WIP: creating file to help debug an error

skrawcz · skrawcz · commit ebad47e093d8 · 2024-03-16T16:35:30.000-07:00
Proof of concept.

TODOs:
 - python dependency logging
 - creating a notebook version of this
 - tests
 - extensions would be to serialize things more effectively
diff --git a/examples/notebook_debug/example_error.py b/examples/notebook_debug/example_error.py
@@ -0,0 +1,11 @@
+def input_function() -> int:
+    return 2
+
+
+def output_function(input_function: int) -> int:
+    return input_function + 1
+
+
+def error_function(input_function: int, output_function: int, input: int) -> int:
+    raise ValueError("This is an error")
+    return input_function + output_function + input
diff --git a/examples/notebook_debug/notebook_debugger_plugin.py b/examples/notebook_debug/notebook_debugger_plugin.py
@@ -0,0 +1,100 @@
+import inspect
+import logging
+from typing import Any, Callable, Dict, Optional
+
+from hamilton import lifecycle
+
+try:
+    import cloudpickle as pickle
+except ImportError:
+    import pickle
+
+logger = logging.getLogger(__name__)
+
+
+template = """
+try:
+    import cloudpickle as pickle
+except ImportError:
+    import pickle
+
+import {module_name}  # we load this for imports
+
+# let's load the inputs
+with open('{node_name}_inputs.pkl', 'rb') as f:
+    inputs = pickle.load(f)
+
+# the function that errored
+{function_to_debug}
+
+
+# run the function
+{func_name}(**inputs)
+"""
+
+
+class NotebookErrorDebugger(lifecycle.NodeExecutionHook):
+
+    def run_before_node_execution(
+        self,
+        *,
+        node_name: str,
+        node_tags: Dict[str, Any],
+        node_kwargs: Dict[str, Any],
+        node_return_type: type,
+        task_id: Optional[str],
+        run_id: str,
+        node_input_types: Dict[str, Any],
+        **future_kwargs: Any,
+    ):
+        pass
+
+    def run_after_node_execution(
+        self,
+        *,
+        node_name: str,
+        node_tags: Dict[str, Any],
+        node_kwargs: Dict[str, Any],
+        node_return_type: type,
+        result: Any,
+        error: Optional[Exception],
+        success: bool,
+        task_id: Optional[str],
+        run_id: str,
+        originating_function: Callable,
+        **future_kwargs: Any,
+    ):
+        """
+        This function will create the follow in the case of a failure:
+
+        1. It will pickle of the inputs to the function.

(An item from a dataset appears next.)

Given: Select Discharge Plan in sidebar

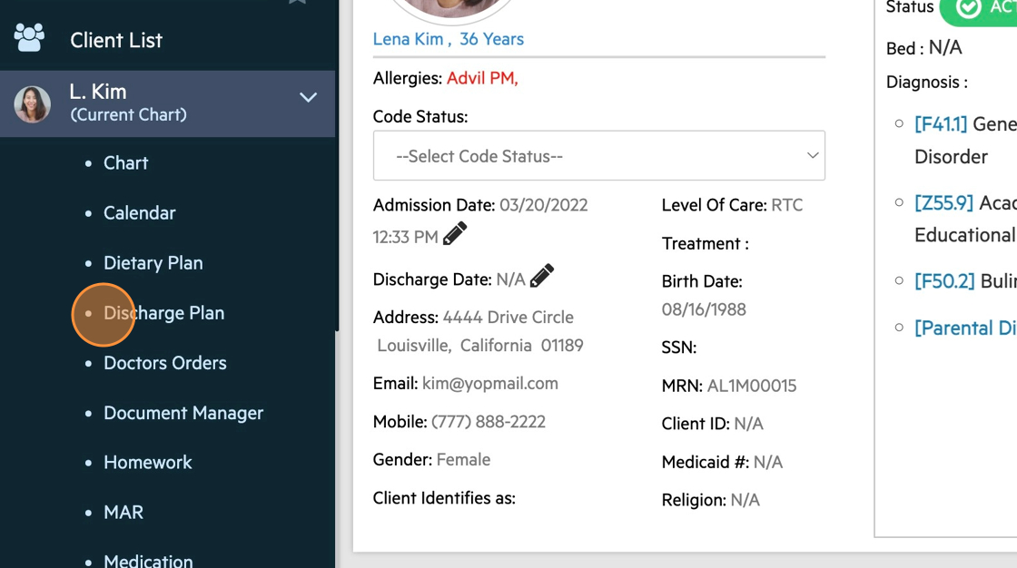Looking at the screenshot, I should (x=163, y=313).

+        2. It will create a file with the following:
+            a. it will import the module the function is from -- to cover any imports that need to exist.
+            b. it will load the pickled inputs.
+            c. it will have the code of the function that errored so you can debug it.
+            d. it will then also list python version, hamilton version, and any other relevant package versions for
+            the user to install / have.
+        2. It will then print out where this data has been saved for the user to then debug.
+        """
+        if not success:
+            # pickle the inputs
+            with open(f"{node_name}_inputs.pkl", "wb") as f:
+                pickle.dump(node_kwargs, f)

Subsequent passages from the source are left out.